Mientras pensaba en ello puso la radio, en la que siempre tenía sintonizado el canal de noticias, y oyó el informativo de las ocho, que empezaba con la abducción de John Bruno, historia de cabecera prácticamente en todos los noticiarios del mundo. En la mente de muchos estadounidenses, había superado en protagonismo al conflicto en Oriente Próximo y a la liga de fútbol americano, al menos temporalmente.

El hombre se chupó la mantequilla y el sésamo de los dedos mientras escuchaba. La noticia hacía referencia a Michelle Maxwell, la jefa del equipo de seguridad del Servicio Secreto. Aunque oficialmente se le había concedido la excedencia, él sabía que eso significaba que su carrera profesional estaba a un paso de la tumba.

De modo que la mujer había quedado fuera de juego, por lo menos oficialmente. Pero ¿y la versión no oficial? Esa era la razón por la que había memorizado cada rasgo de Maxwell cuando pasó a su lado aquel día. No era descabellado pensar que se la volvería a encontrar en algún momento. Ya sabía todo su historial, pero cuanta más información y más secreta, mejor. Era una mujer que podía acabar amargada en casa, pero también era capaz de entrar a la carga y correr riesgos. Por lo poco que había visto de ella, pensó que la segunda opción era bastante más probable.

Volvió a centrarse en la escena que se desarrollaba en aquel momento ante él. Algunos lugareños que iban a trabajar o que abrían sus tiendas se acercaban al despacho del abogado mientras aparecía otro coche de policía más y luego una camioneta de investigación policial en el reducido aparcamiento. Para la pequeña y respetable metrópoli de Wrightsburg sin duda era un grave suceso.
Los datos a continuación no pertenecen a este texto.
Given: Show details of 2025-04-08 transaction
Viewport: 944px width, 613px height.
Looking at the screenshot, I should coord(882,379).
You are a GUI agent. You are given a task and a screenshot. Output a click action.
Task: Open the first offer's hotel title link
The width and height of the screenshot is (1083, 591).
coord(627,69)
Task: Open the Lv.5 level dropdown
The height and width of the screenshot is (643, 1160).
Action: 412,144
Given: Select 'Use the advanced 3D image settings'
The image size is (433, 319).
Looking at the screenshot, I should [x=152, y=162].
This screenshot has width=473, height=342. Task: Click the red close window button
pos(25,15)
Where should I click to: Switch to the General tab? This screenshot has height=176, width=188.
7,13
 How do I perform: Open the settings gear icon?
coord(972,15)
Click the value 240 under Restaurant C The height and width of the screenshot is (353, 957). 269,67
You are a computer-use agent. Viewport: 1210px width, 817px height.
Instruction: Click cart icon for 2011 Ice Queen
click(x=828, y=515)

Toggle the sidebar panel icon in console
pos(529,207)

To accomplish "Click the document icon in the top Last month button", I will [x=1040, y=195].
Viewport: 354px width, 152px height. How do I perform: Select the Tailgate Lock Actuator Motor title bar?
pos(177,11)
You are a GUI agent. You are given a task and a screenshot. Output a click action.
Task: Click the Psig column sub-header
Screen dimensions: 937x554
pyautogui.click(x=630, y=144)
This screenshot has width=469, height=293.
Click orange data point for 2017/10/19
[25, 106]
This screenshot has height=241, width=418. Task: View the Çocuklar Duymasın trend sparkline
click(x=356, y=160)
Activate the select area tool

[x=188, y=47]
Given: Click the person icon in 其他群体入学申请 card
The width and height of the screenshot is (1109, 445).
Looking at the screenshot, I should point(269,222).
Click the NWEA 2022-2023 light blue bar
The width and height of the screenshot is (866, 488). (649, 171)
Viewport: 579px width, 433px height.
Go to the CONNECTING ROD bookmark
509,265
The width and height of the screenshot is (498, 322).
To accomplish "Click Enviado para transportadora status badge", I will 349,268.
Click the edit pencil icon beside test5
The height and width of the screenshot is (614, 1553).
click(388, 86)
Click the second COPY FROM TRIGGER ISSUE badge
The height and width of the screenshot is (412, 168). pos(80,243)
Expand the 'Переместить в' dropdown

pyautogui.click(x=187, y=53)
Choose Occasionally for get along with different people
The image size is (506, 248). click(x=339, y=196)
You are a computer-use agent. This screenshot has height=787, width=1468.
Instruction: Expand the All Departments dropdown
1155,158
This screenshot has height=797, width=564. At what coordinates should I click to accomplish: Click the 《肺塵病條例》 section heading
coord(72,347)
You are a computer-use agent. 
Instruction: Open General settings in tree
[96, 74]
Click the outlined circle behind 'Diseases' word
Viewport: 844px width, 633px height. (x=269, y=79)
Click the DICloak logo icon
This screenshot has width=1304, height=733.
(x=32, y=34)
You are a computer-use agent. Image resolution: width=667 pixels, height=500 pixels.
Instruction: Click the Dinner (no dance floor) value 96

Parecía que los hombres de uniforme apenas sabían qué hacer. Todo le resultaba muy alentador, y siguió mordisqueando su rosco. Había aguardado mucho tiempo este momento; quería disfrutarlo. Y faltaba mucho por venir.

Volvió a ver a la mujer que estaba junto a la oficina. Había visto a Susan Whitehead cuando esta abordó a King frente al despacho. ¿Una novia? Por lo que había visto, quizás sería más acertado decir una aspirante a amante. Sacó la cámara y le hizo un par de fotografías. Esperó que King saliera a tomar aire, pero quizás eso no llegara a pasar. King había corrido mucho en sus rondas como ayudante del jefe de policía; muchas carreteras secundarias y solitarias. En la espesura del bosque se podía encontrar cualquier cosa. Pero, en los tiempos que corren ¿hay alguien que esté seguro?

En el interior de una bolsa con cremallera que tenía en el maletero había algo muy especial que debía ir a un lugar muy especial. De hecho, era el momento perfecto para hacerlo.

Tras echar los restos de su desayuno en una papelera de la acera, puso el oxidado Buick en marcha y salió traqueteando. Siguió la calle, echando una mirada en dirección a la oficina de King, y levantó los pulgares en un gesto apático. Cuando pasó junto a Susan Whitehead, que estaba mirando hacia el despacho de King, pensó: «Quizá nos veamos. Más temprano que tarde.»

El Buick desapareció por la carretera, dejando atrás un Wrightsburg que se despertaba convulso.

Oficialmente el primer asalto ya había acabado. Estaba impaciente por ver el inicio del segundo.